+++ Alıştırma metni +++

- 2 Mayıs 2019
- 868
- 1.474
Merhaba sevgili KK üyeleri, buraya üyeliğim yeni olmakla birlikte KK’de en cok takip ettiğim bölümlerden birisi BDV. Buraya yazacağım aklıma gelmezdi ancak beni çok bunaltan ve sıkan, saç baş yoldurma raddesine getirten durumlar mevcut. Ben de artık yazmayı ve paylaşmayı istedim. Konu, detayları fazla olduğu için uzun olabilir şimdiden gözlerinizden özür diliyorum ancak sonuna kadar okursanız gerçekten çok müteşekkir olacağım. Fikirlerinize, objektif görüşlerinize, böyle bir durumu yaşamış olanlar varsa deneyimlerine ve yönlendirmelerine, hatta ve hatta eleştirilerinize cok ihtiyacım var.

+++ Verilen veriler +++

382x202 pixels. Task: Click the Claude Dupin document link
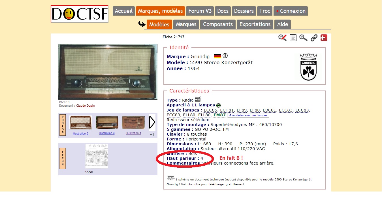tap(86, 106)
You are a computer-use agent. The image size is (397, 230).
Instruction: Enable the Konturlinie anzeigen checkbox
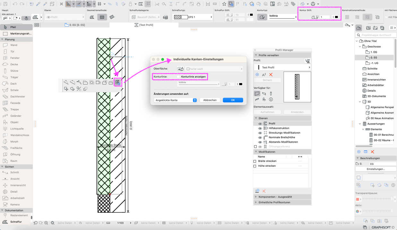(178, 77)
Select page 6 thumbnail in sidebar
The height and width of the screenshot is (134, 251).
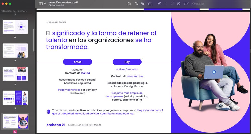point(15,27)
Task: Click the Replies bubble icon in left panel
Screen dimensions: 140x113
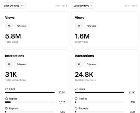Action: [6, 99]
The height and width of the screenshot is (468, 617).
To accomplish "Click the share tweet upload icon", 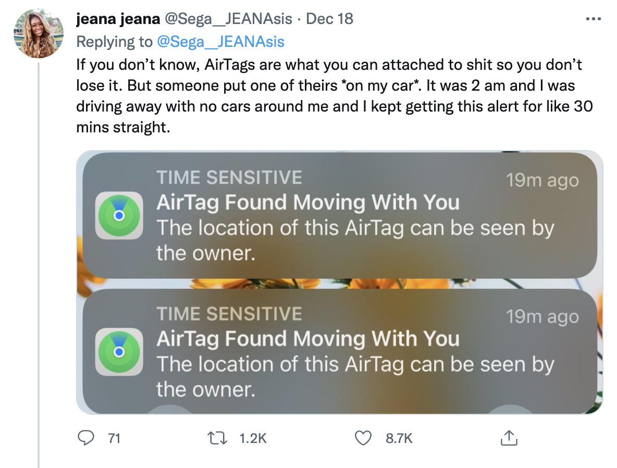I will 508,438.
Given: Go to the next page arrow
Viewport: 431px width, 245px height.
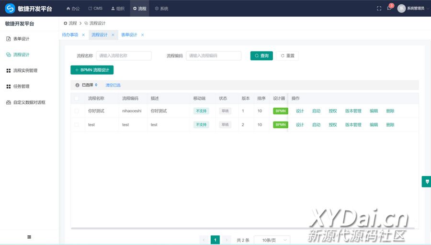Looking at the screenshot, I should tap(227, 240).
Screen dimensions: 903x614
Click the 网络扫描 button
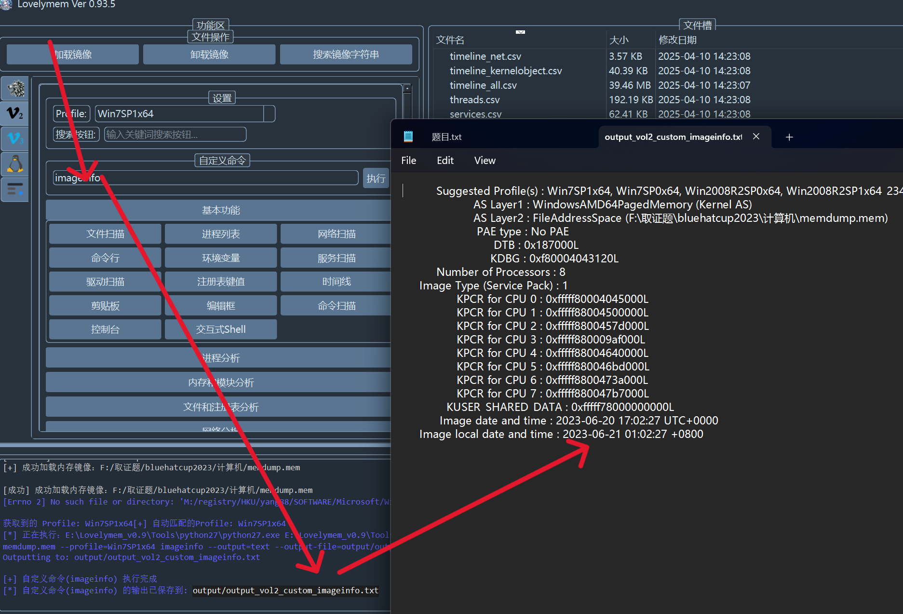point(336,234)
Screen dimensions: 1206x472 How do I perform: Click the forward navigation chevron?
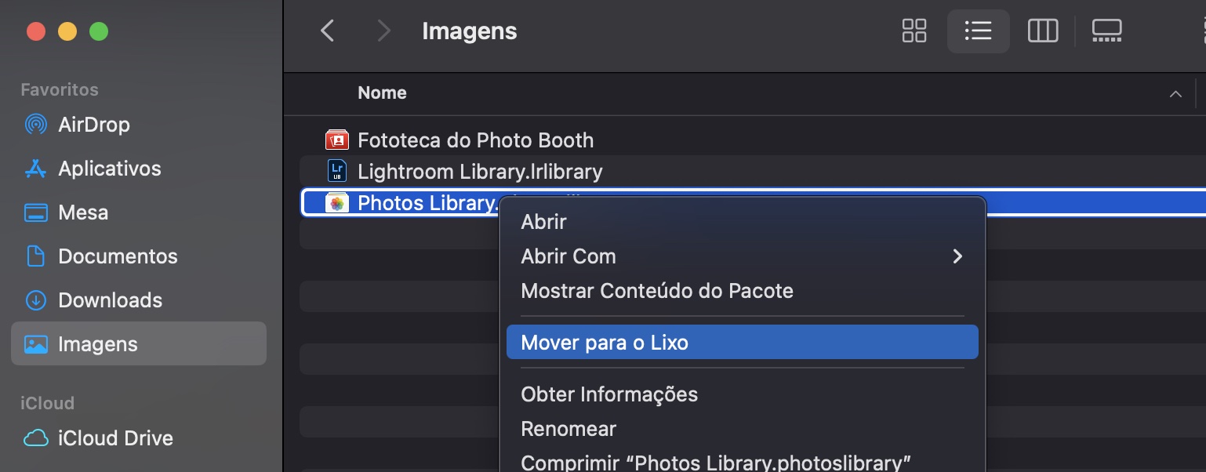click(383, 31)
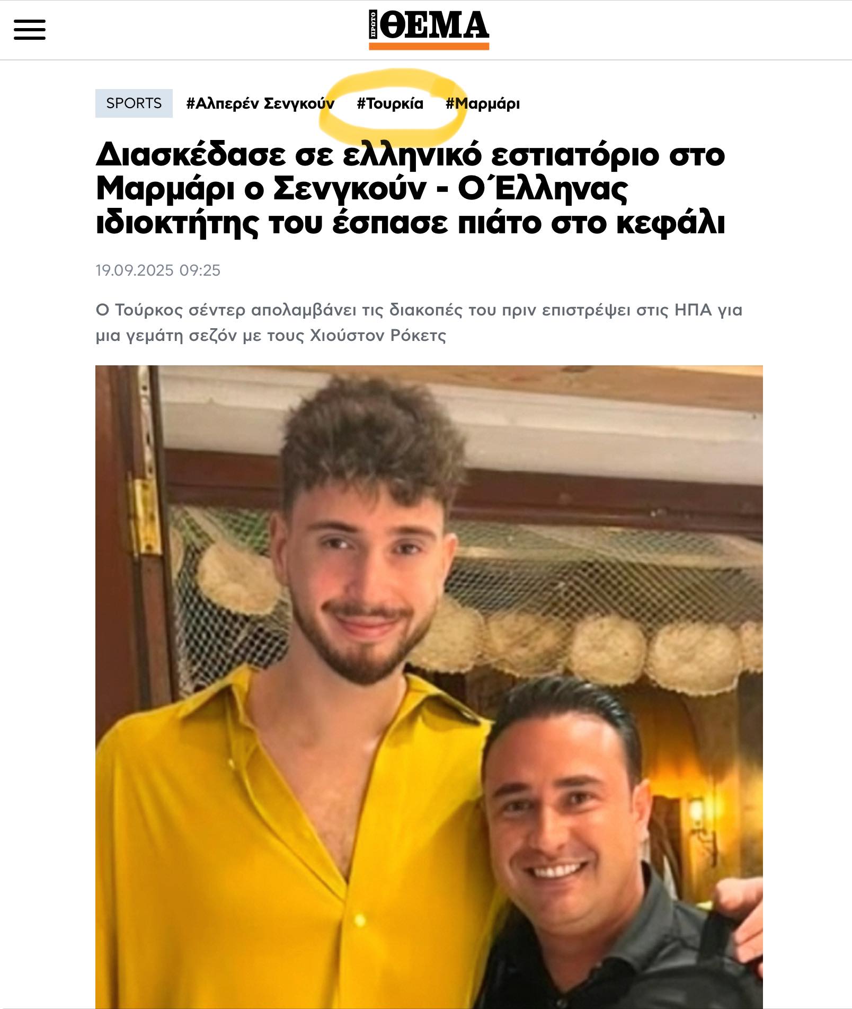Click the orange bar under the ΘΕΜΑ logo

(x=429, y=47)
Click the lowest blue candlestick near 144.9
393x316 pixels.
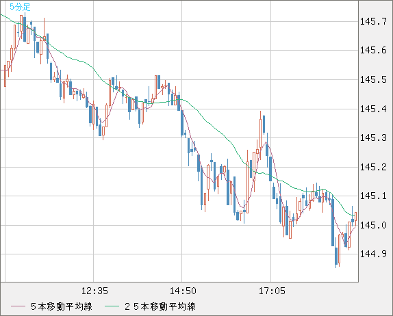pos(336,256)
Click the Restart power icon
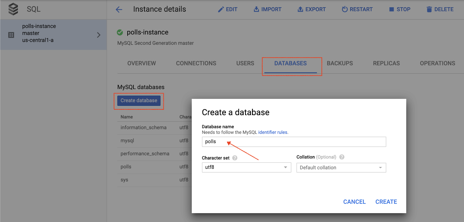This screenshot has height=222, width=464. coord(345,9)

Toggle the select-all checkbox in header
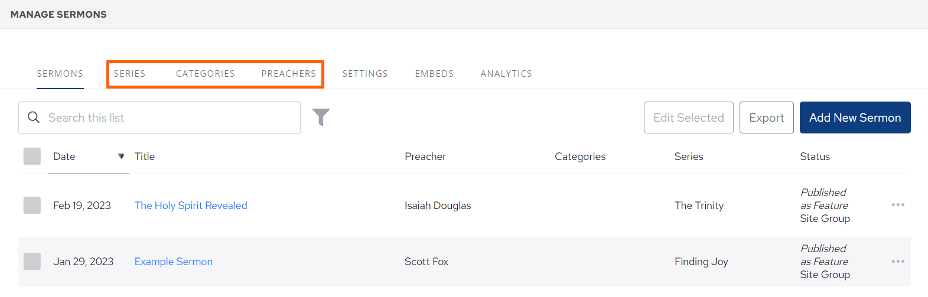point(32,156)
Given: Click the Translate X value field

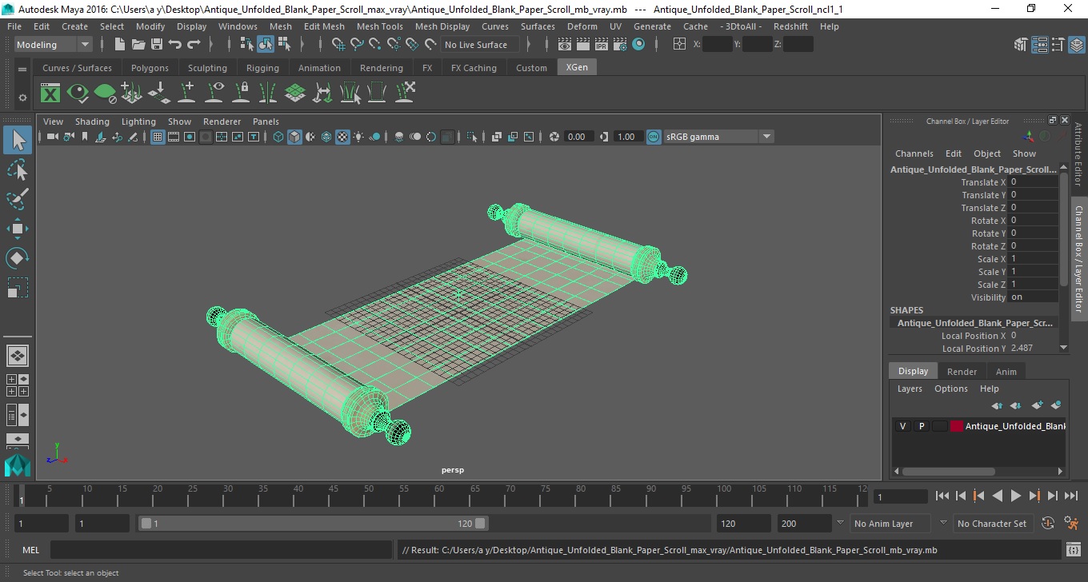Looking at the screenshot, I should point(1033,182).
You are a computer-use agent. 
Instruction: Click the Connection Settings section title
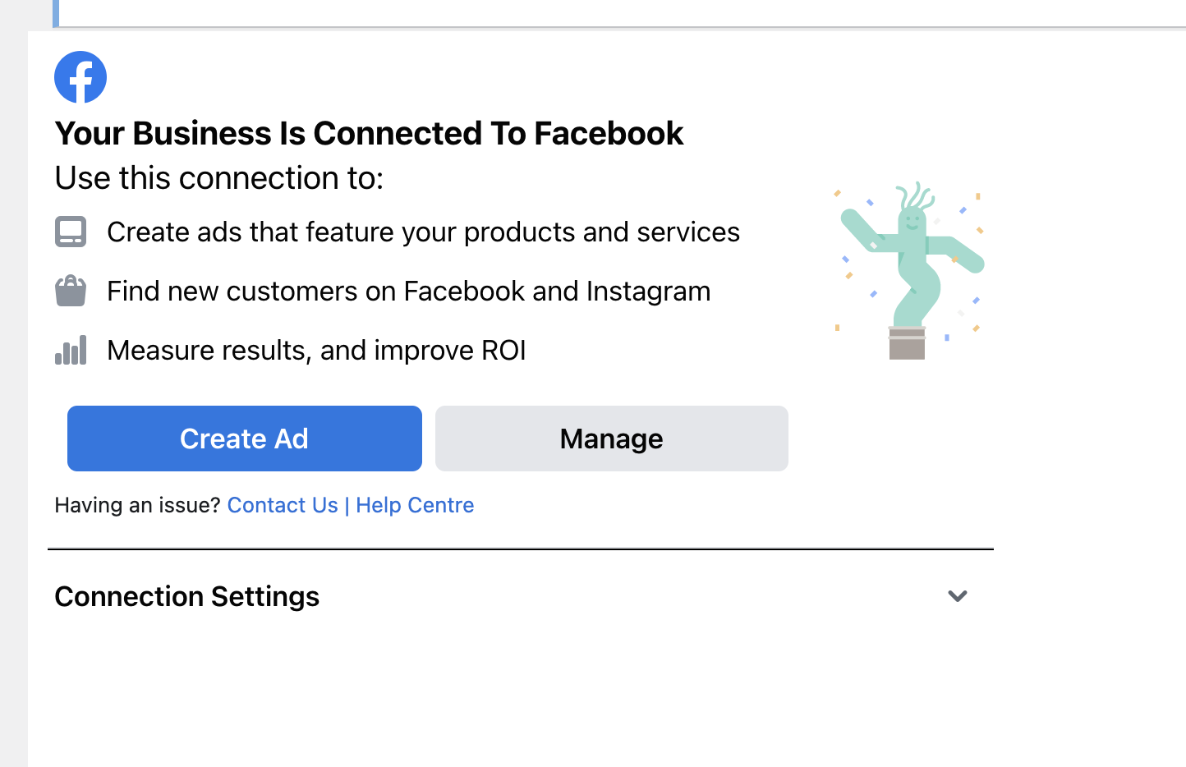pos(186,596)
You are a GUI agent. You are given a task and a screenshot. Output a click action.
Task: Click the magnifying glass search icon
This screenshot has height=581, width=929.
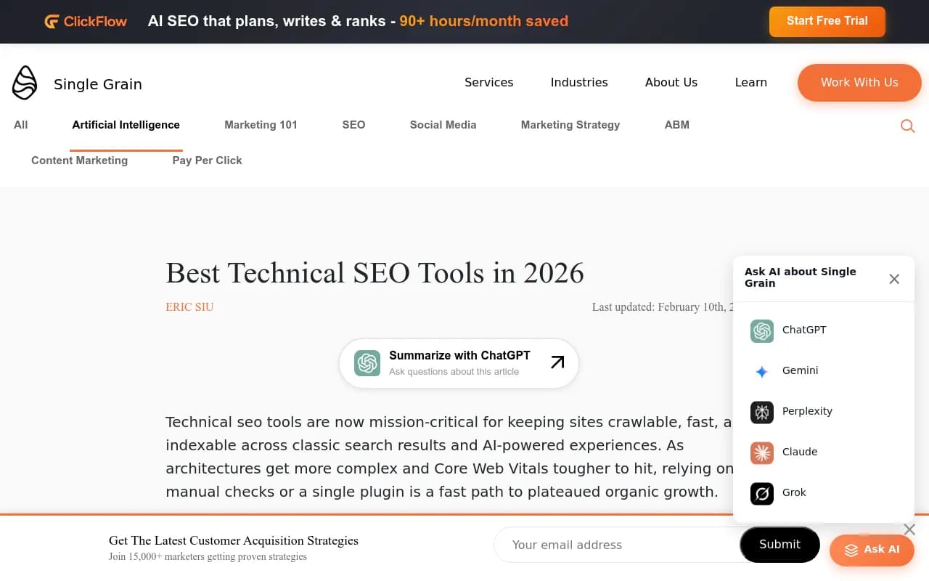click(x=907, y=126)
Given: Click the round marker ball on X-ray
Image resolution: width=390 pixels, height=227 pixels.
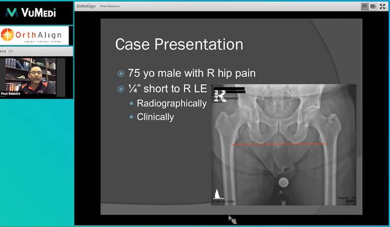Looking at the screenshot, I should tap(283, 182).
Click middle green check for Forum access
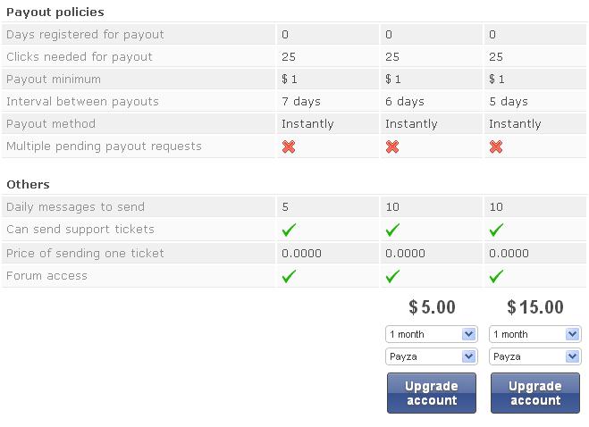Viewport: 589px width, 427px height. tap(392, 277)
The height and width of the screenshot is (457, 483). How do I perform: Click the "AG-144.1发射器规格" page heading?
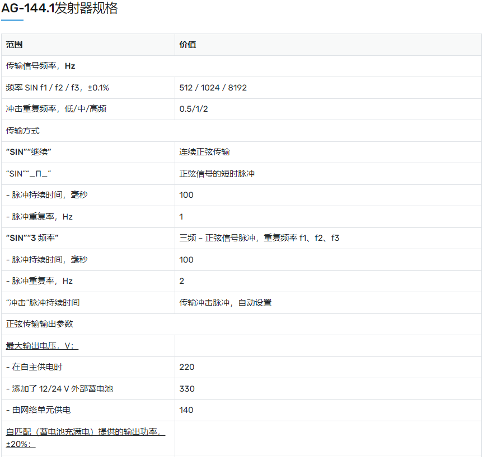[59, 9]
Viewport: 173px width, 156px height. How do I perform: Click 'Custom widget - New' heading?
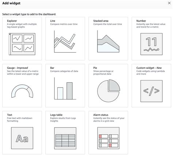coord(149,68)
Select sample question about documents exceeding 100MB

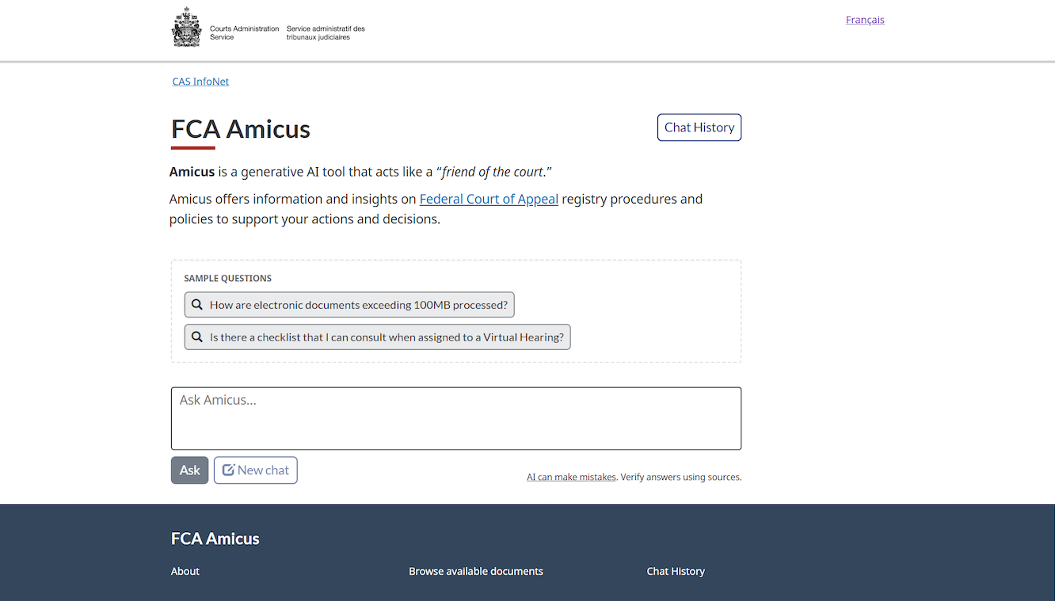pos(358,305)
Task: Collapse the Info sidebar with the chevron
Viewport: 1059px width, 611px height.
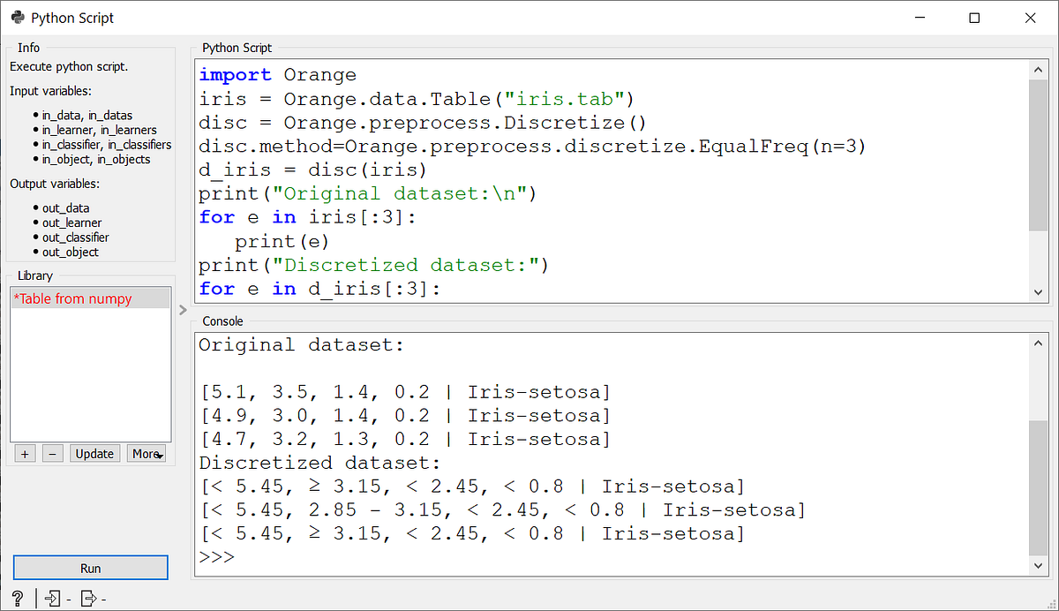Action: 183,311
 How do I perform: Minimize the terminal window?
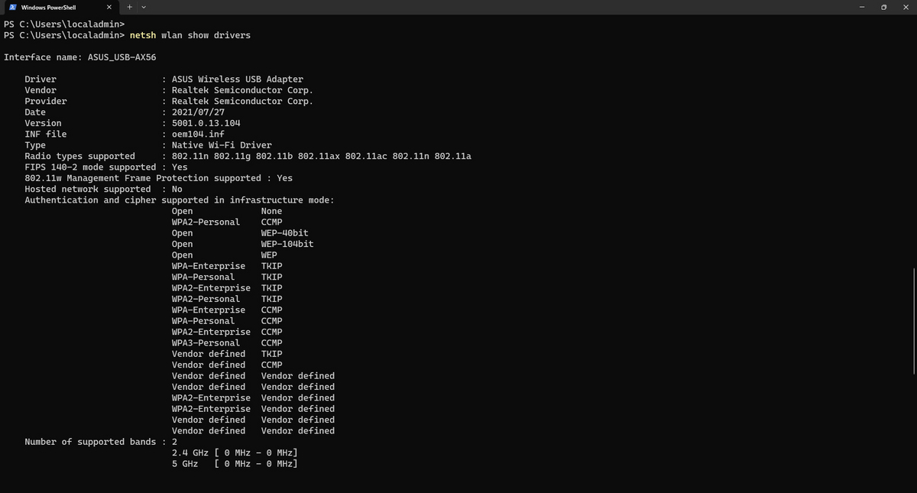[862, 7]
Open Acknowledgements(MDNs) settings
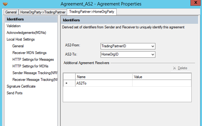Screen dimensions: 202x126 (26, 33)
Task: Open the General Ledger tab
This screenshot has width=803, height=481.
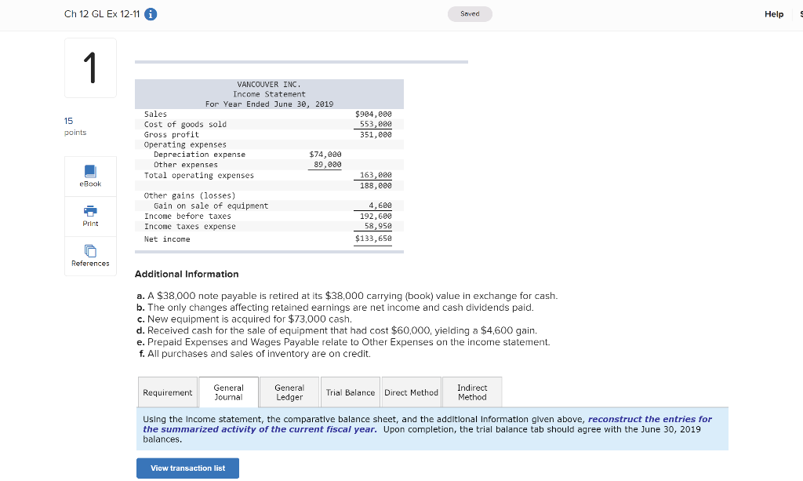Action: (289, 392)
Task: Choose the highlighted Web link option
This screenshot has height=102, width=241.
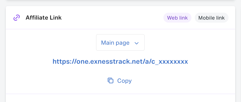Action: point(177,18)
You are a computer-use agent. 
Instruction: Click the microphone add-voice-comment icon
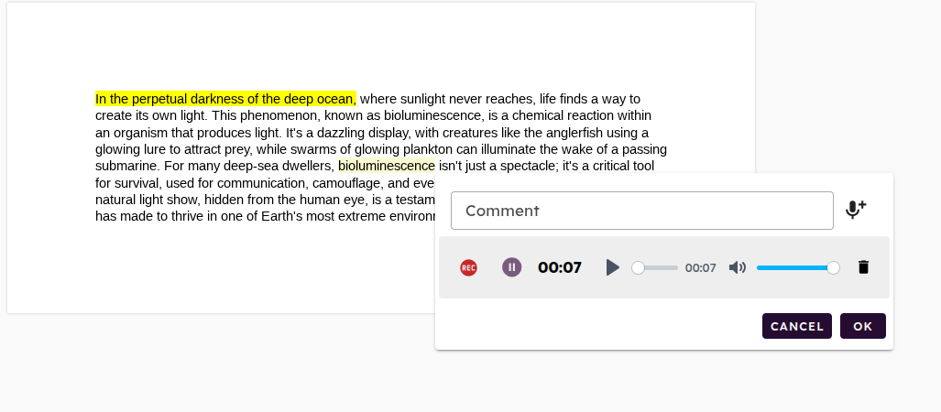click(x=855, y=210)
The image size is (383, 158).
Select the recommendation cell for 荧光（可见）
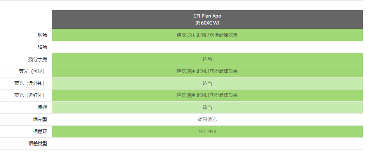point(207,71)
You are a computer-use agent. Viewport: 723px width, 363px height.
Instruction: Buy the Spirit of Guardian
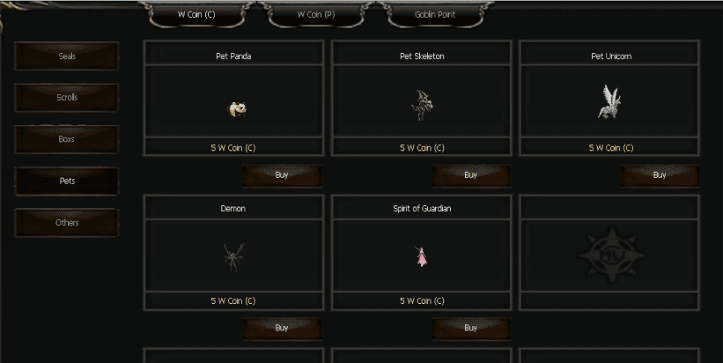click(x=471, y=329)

+++

Yapılacaklar:
**1)** Alıştırma metninde "Merhaba sevgili KK üyeleri" diye başlayan paragrafı, ana bilgilerini koruyarak madde madde kısaltın.
**2)** Alıştırma metnindeki forum mesajını son cümlenin ardından sürdürün.

Alıştırma cevapları:
**1)**
- Yazar KK'ye yeni üye olmuş, ancak KK'de en çok takip ettiği bölümlerden biri BDV.
- Buraya yazmayı hiç düşünmemiş, fakat onu çok bunaltan ve sıkan durumlar olduğu için paylaşmaya karar vermiş.
- Konunun ayrıntısı fazla olduğundan yazı uzun olabilir. Yazar bunun için okuyanlardan özür diliyor ve yazının sonuna kadar okunmasını rica ediyor.
- Okuyanların fikirlerine, objektif görüşlerine, benzer bir durum yaşayanların deneyim ve yönlendirmelerine, hatta eleştirilerine ihtiyaç duyuyor.

**2)**
Başlıktan da anlaşılacağı üzere ben bir üniversitede araştırma görevlisi olarak çalışmaktayım. Bölümümüz çok yoğun bir bölüm, akademide olanlar bilir kürsü işleri, hocaların kaprisleri, angarya işler bir de üstüne kendi tez işleriniz zaten zor olan bu mesleği iyice zorlaştırıyor. Bunların haricinde bizim bölümümüz kamu hizmeti veren bir bölüm. Hasta muayene ediyoruz, hasta bakıp tanı koyup hastaları gönderiyoruz ve yoğun da oluyor çoğunlukla klinikten kürsüye çıkamıyoruz bile. Bölümde iki asistanız. Diğer asistan benden 4 yıl daha kıdemli benim de 4.yılım kürsüde, yani yeni sayılmam. Aramızda diğer asistanla bu zamana kadar asla ast-üst ilişkisi olmadı, o beni asla ezmedi ben de hiçbir zaman ben yeni geldim şöyle yapiyim, kafama göre hasta bakiyim bakmiyim demedim görev bilincimde olarak hep özverili çalıştım kimseye bir saygısızlığım dahi olmadı. Birbirimizi idare ettik, o aşağıdayken de ben çıktım hocanın yanına ama benim çıkmam daha nadir oldu hep o gitti yukarıya.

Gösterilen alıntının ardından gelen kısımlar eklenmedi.